Article 2 : Sous réserve de l’admission définitive de M. A à l’aide juridictionnelle et sous réserve que Me Pafundi renonce à percevoir la somme correspondant à la part contributive de l’État, l’Office français de l’Immigration et de l’Intégration versera à Me Pafundi, conseil de M. A, une somme de 1 200 euros en application des dispositions du deuxième alinéa de l’article 37 de la loi du 10 juillet 1991. Dans le cas où l’aide juridictionnelle ne serait pas accordée à M. A par le bureau d’aide juridictionnelle, la somme de 1 200 euros sera versée à M. A.
Article 3 : Le présent jugement sera notifié à M. B A, à Me Pafundi et au directeur général de l’Office français de l’immigration et de l’intégration.
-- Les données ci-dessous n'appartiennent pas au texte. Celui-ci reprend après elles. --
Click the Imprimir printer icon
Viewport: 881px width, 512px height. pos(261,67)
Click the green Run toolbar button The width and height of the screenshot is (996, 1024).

Rendu public par mise à disposition au greffe le 15 mai 2025.
Le magistrat désigné,
Signé
D. MATALONLa greffière,
Signée
L. POULAIN
La République mande et ordonne au ministre d’Etat, ministre de l’intérieur en ce qui le concerne, et à tous commissaires de justice à ce requis en ce qui concerne les voies de droit commun, contre les parties privées, de pourvoir à l’exécution de la présente décision.